**Written instruction:** Can you output, as a numbered list with blank lines left out, the lines of the records from the line containing "Given: Click the Apply button" through the end of the records, both ends included? Leave the pictures out.

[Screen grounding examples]
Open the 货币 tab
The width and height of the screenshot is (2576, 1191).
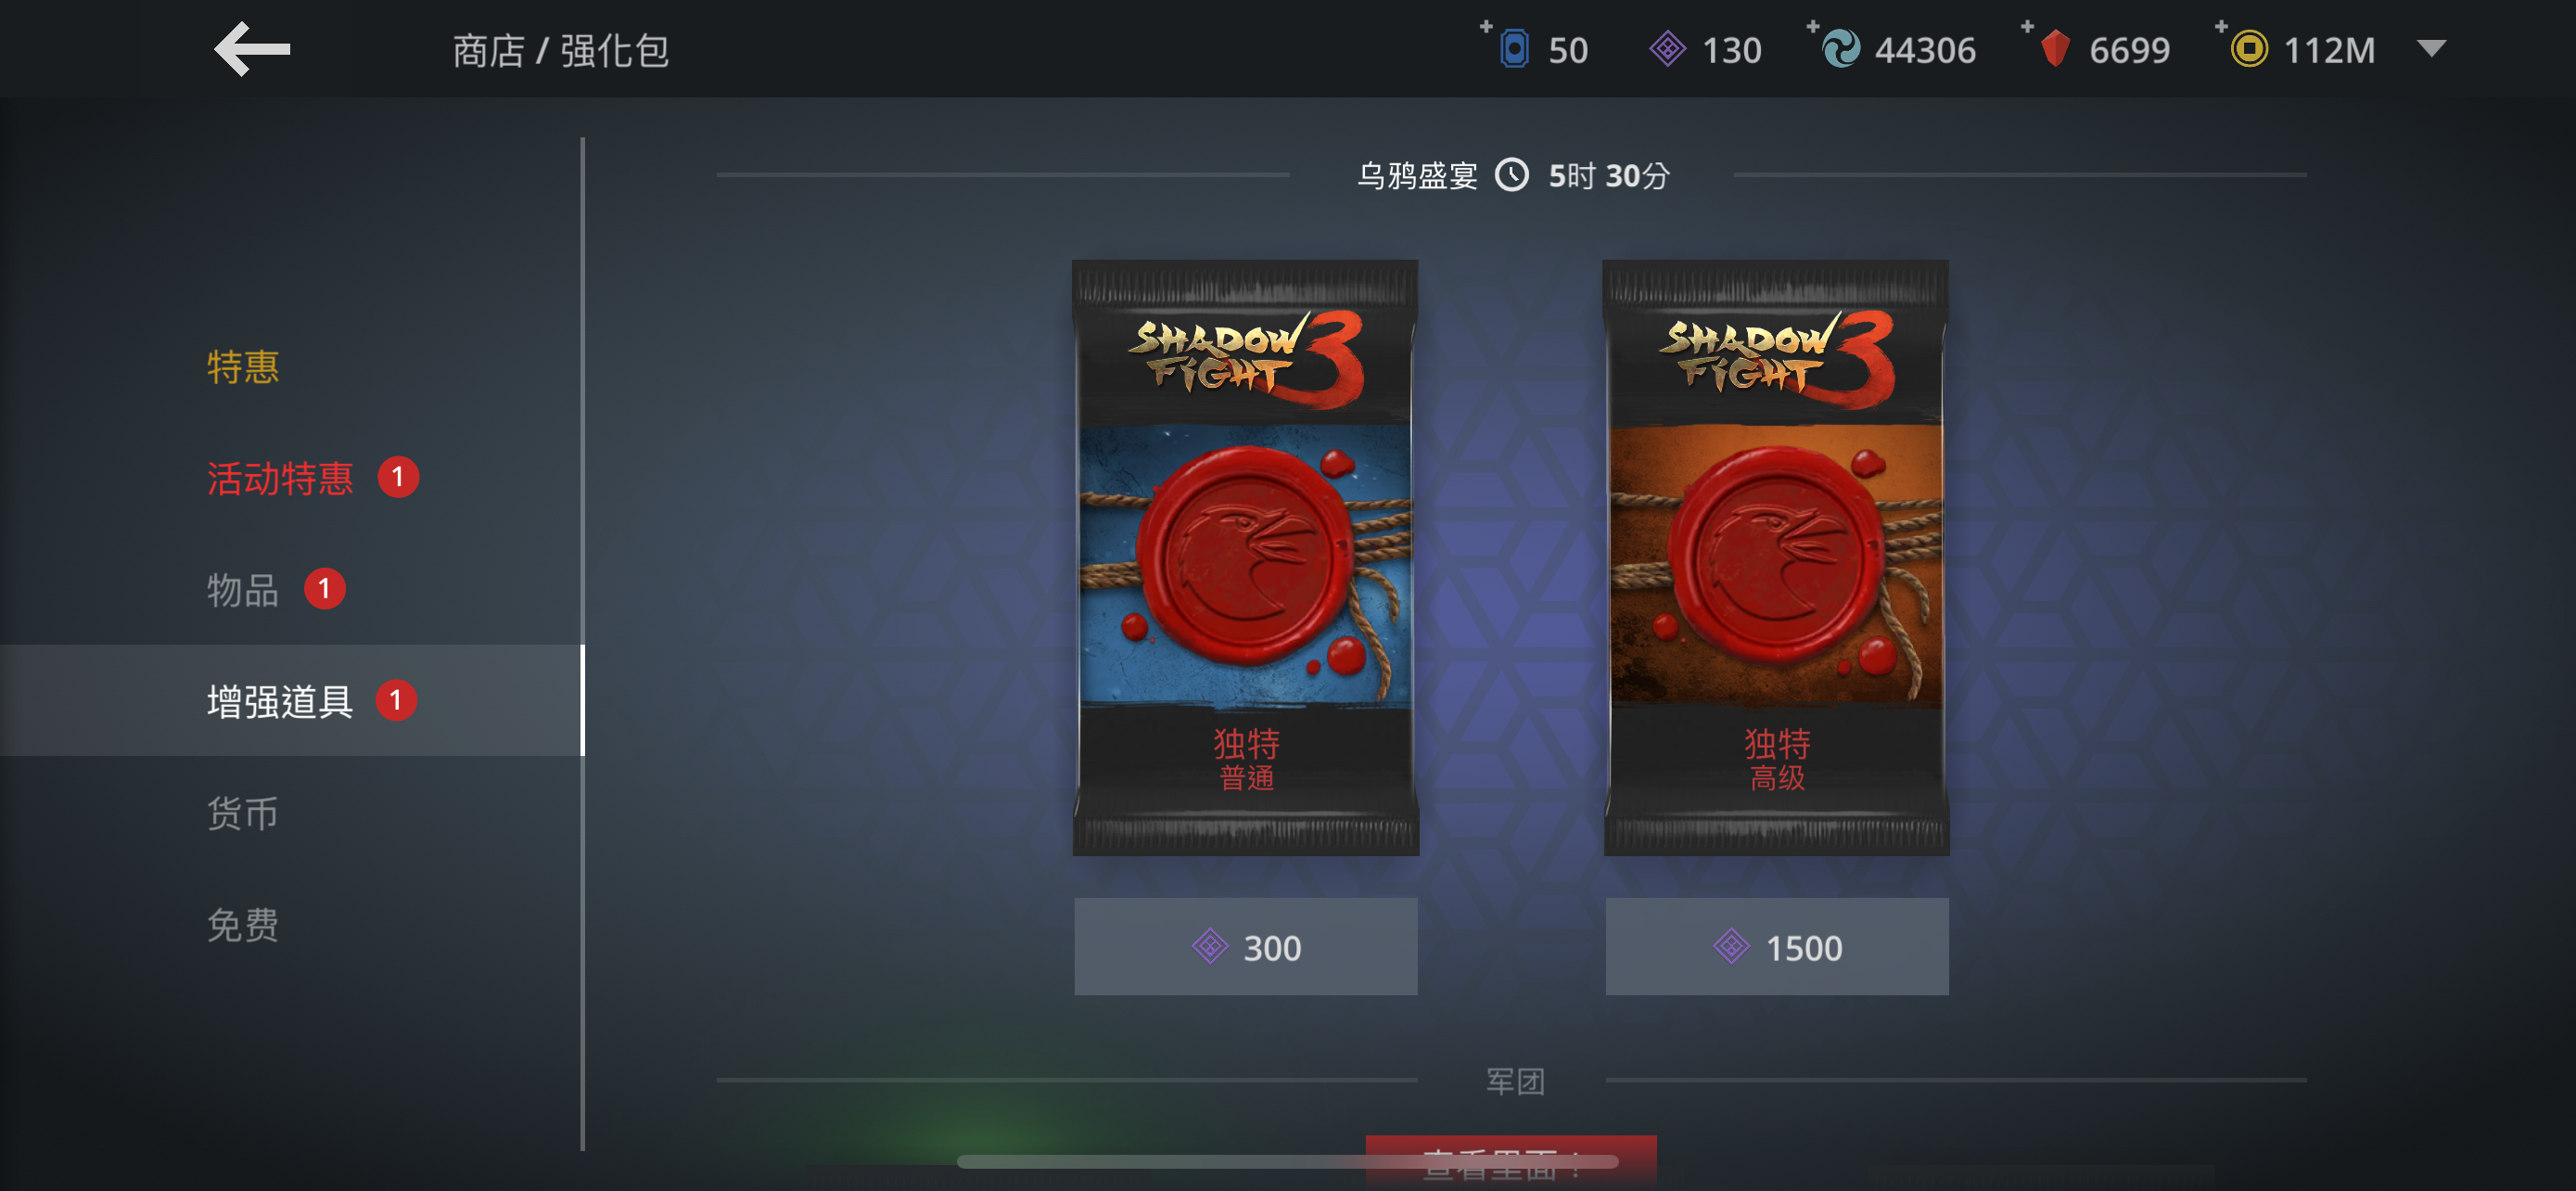[x=243, y=813]
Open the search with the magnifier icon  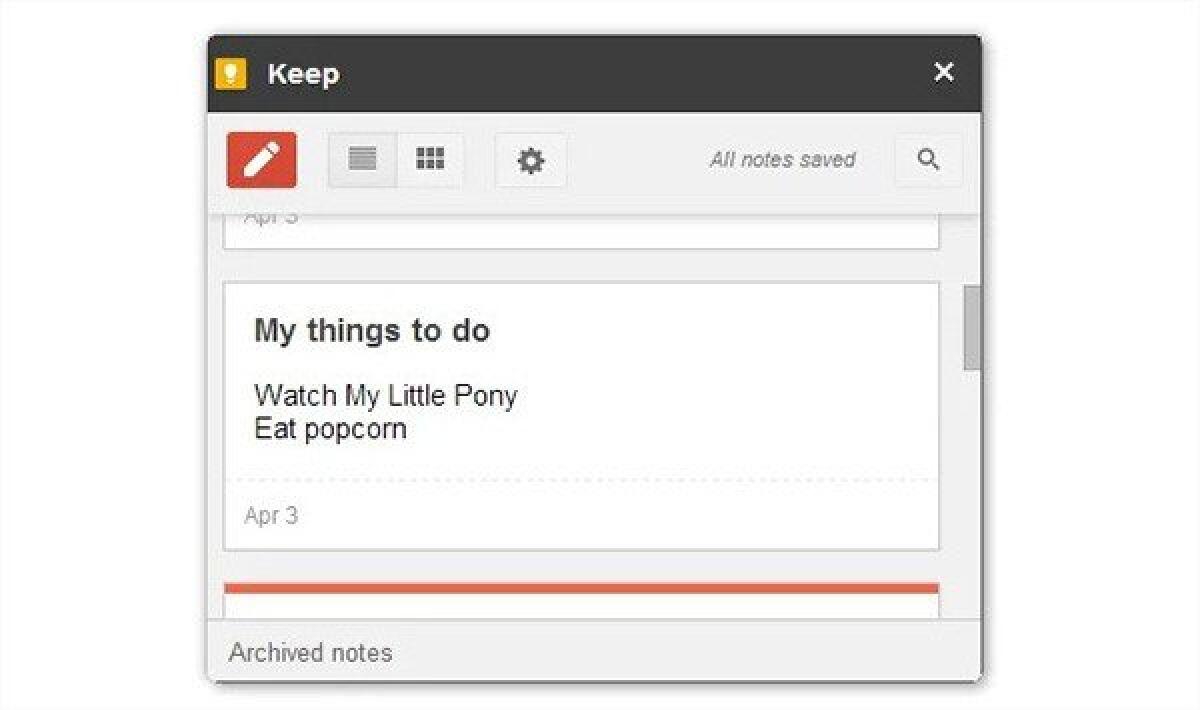pos(928,159)
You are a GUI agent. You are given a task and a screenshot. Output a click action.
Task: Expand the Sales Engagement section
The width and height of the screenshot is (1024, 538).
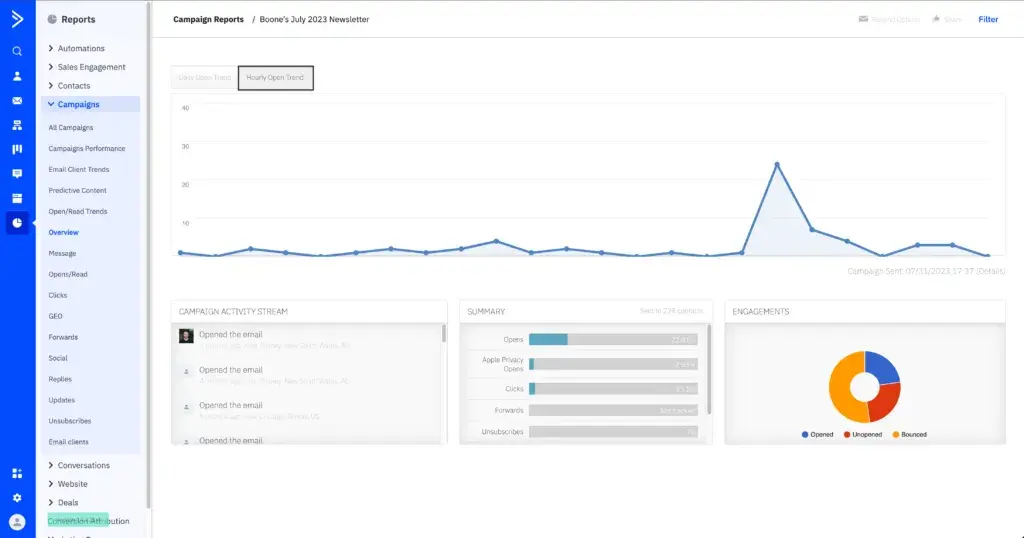(x=91, y=67)
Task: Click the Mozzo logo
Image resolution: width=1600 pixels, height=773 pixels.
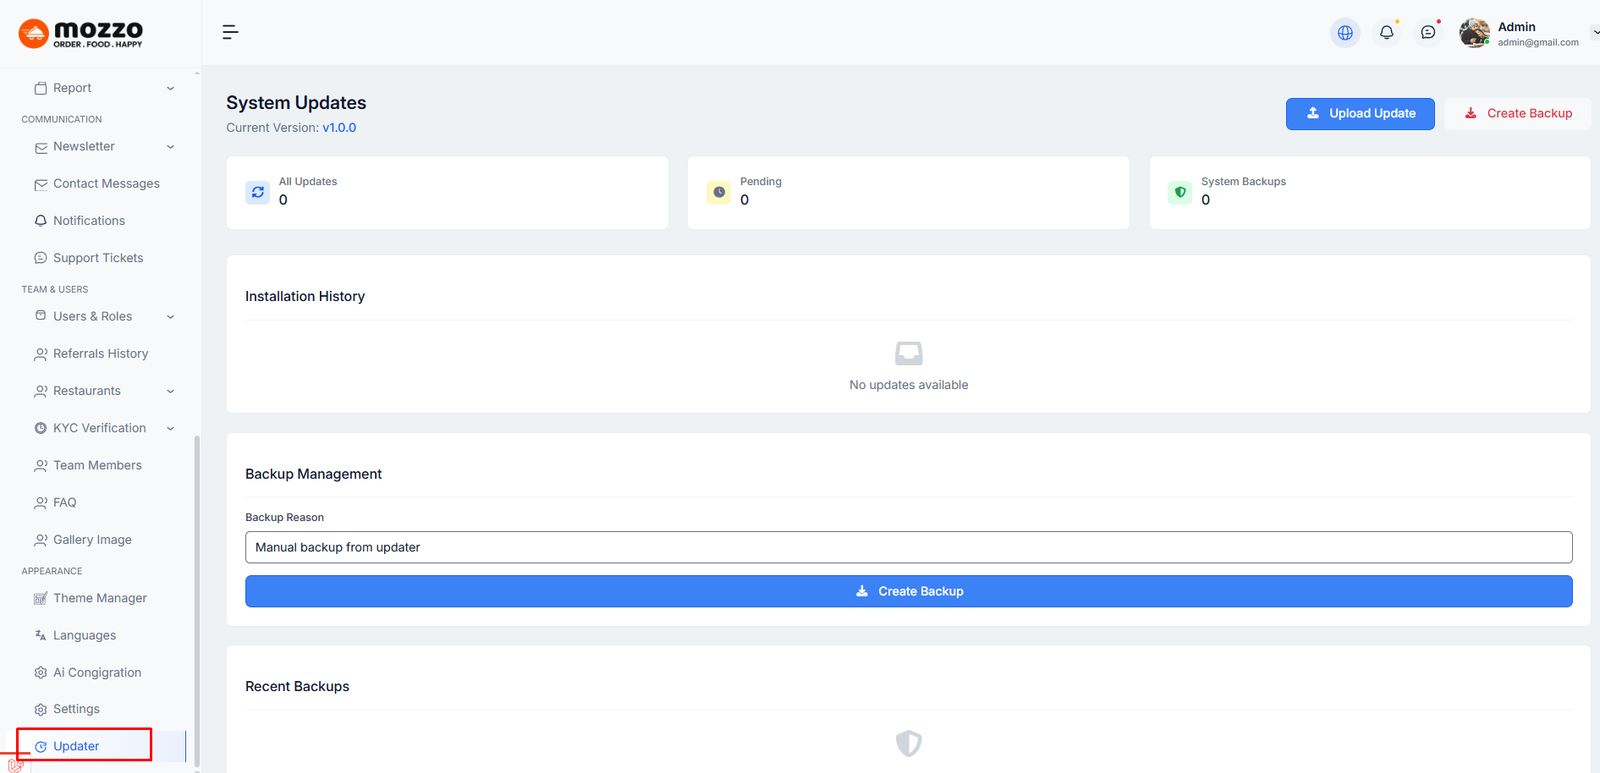Action: 81,34
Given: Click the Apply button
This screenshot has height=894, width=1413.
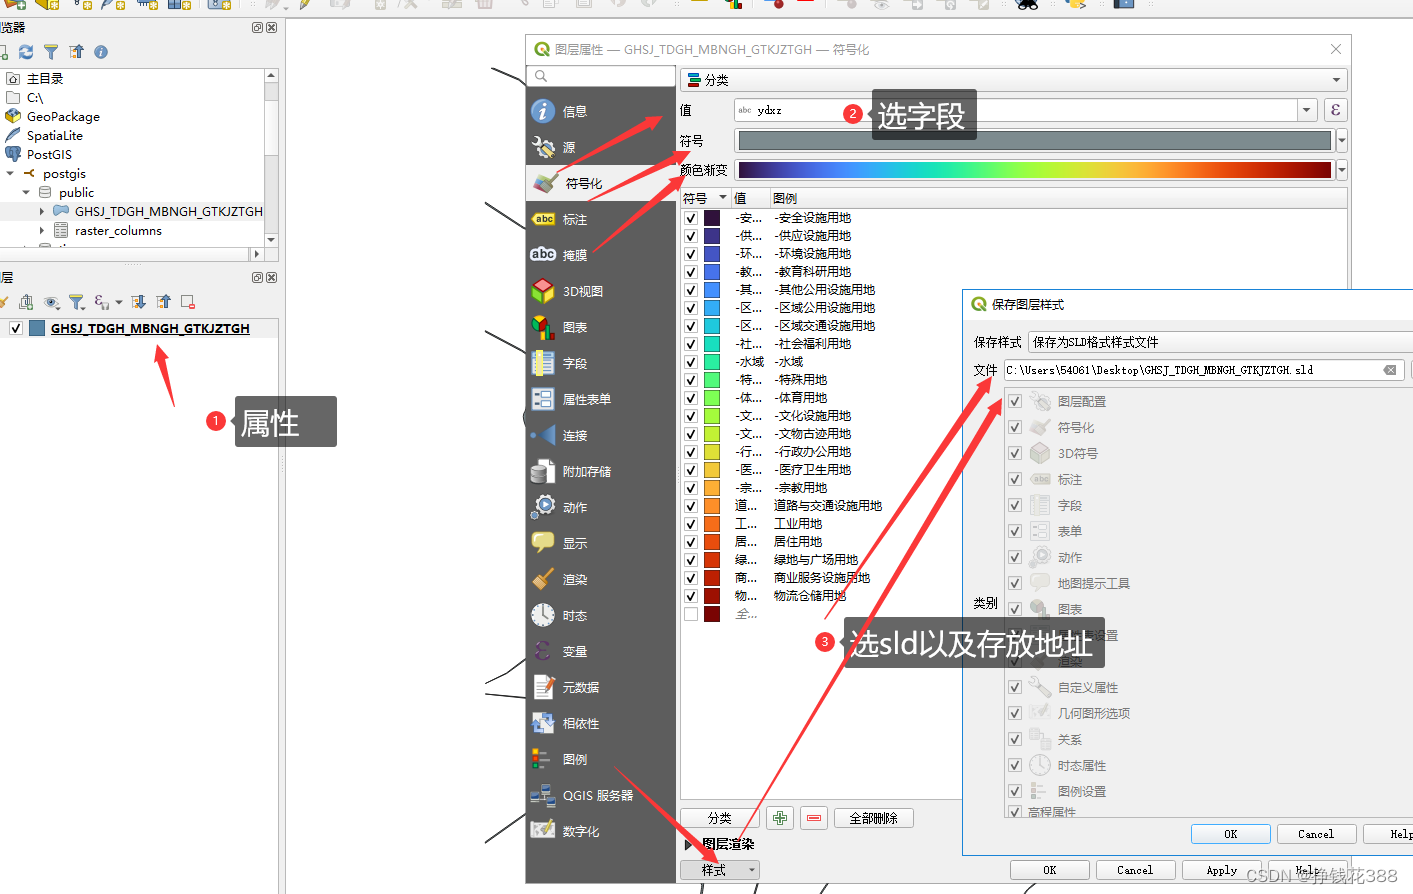Looking at the screenshot, I should (1221, 869).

**Task answer:**
1. Given: Click the Apply button
2. This screenshot has height=894, width=1413.
3. Looking at the screenshot, I should (1221, 869).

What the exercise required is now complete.